(Entries drawn from a collection)
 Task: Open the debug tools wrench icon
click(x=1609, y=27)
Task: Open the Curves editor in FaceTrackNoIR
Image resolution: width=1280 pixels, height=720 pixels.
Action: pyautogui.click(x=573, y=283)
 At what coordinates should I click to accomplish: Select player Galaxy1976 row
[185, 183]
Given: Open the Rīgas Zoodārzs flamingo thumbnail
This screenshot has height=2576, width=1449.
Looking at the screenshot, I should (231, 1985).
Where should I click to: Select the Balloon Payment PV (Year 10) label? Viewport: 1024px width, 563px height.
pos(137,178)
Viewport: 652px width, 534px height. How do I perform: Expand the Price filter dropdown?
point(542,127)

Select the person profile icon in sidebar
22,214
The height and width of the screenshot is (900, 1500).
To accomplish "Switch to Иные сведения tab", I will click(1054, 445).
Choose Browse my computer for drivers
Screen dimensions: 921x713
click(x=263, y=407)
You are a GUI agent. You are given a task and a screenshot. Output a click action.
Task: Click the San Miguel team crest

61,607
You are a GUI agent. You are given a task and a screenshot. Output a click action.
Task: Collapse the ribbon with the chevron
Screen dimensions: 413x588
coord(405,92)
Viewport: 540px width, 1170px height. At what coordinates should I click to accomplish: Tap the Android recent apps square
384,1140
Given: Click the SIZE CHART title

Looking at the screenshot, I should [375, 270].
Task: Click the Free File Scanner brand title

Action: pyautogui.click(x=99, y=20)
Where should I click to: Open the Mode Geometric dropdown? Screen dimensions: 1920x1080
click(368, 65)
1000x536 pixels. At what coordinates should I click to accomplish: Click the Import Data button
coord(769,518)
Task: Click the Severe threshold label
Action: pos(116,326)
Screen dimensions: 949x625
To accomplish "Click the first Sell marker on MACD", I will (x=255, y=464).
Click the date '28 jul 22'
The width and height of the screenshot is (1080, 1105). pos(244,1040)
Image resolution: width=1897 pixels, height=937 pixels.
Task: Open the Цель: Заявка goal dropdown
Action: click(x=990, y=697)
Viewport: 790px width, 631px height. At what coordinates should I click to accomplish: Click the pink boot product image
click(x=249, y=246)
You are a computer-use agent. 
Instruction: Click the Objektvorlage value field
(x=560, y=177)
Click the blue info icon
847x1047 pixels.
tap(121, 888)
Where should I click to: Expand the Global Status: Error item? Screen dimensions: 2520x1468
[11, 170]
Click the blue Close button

• GIVEN PROBLEM:
Reproduce every line of the material above word for word, with no changes.

• COMPLETE RESPONSE:
 Task: Open the debug tools wrench icon
click(x=1609, y=27)
Task: Open the Curves editor in FaceTrackNoIR
Image resolution: width=1280 pixels, height=720 pixels.
Action: pyautogui.click(x=573, y=283)
 At what coordinates should I click to accomplish: Select player Galaxy1976 row
[185, 183]
Given: Open the Rīgas Zoodārzs flamingo thumbnail
This screenshot has height=2576, width=1449.
Looking at the screenshot, I should (231, 1985).
Where should I click to: Select the Balloon Payment PV (Year 10) label? Viewport: 1024px width, 563px height.
pos(137,178)
Viewport: 652px width, 534px height. How do I perform: Expand the Price filter dropdown?
point(542,127)

Select the person profile icon in sidebar
22,214
The height and width of the screenshot is (900, 1500).
To accomplish "Switch to Иные сведения tab", I will click(1054, 445).
Choose Browse my computer for drivers
Screen dimensions: 921x713
click(x=263, y=407)
You are a GUI agent. You are given a task and a screenshot. Output a click action.
Task: Click the San Miguel team crest

61,607
You are a GUI agent. You are given a task and a screenshot. Output a click action.
Task: Collapse the ribbon with the chevron
Screen dimensions: 413x588
coord(405,92)
Viewport: 540px width, 1170px height. At what coordinates should I click to accomplish: Tap the Android recent apps square
384,1140
Given: Click the SIZE CHART title

Looking at the screenshot, I should [375, 270].
Task: Click the Free File Scanner brand title

Action: pyautogui.click(x=99, y=20)
Where should I click to: Open the Mode Geometric dropdown? Screen dimensions: 1920x1080
click(368, 65)
1000x536 pixels. At what coordinates should I click to accomplish: Click the Import Data button
coord(769,518)
Task: Click the Severe threshold label
Action: pos(116,326)
Screen dimensions: 949x625
To accomplish "Click the first Sell marker on MACD", I will (x=255, y=464).
Click the date '28 jul 22'
The width and height of the screenshot is (1080, 1105). pos(244,1040)
Image resolution: width=1897 pixels, height=937 pixels.
Task: Open the Цель: Заявка goal dropdown
Action: click(x=990, y=697)
Viewport: 790px width, 631px height. At what coordinates should I click to accomplish: Click the pink boot product image
click(x=249, y=246)
You are a computer-use agent. 
Instruction: Click the Objektvorlage value field
(x=560, y=177)
Click the blue info icon
847x1047 pixels.
tap(121, 888)
Where should I click to: Expand the Global Status: Error item? Screen dimensions: 2520x1468
[11, 170]
Click the blue Close button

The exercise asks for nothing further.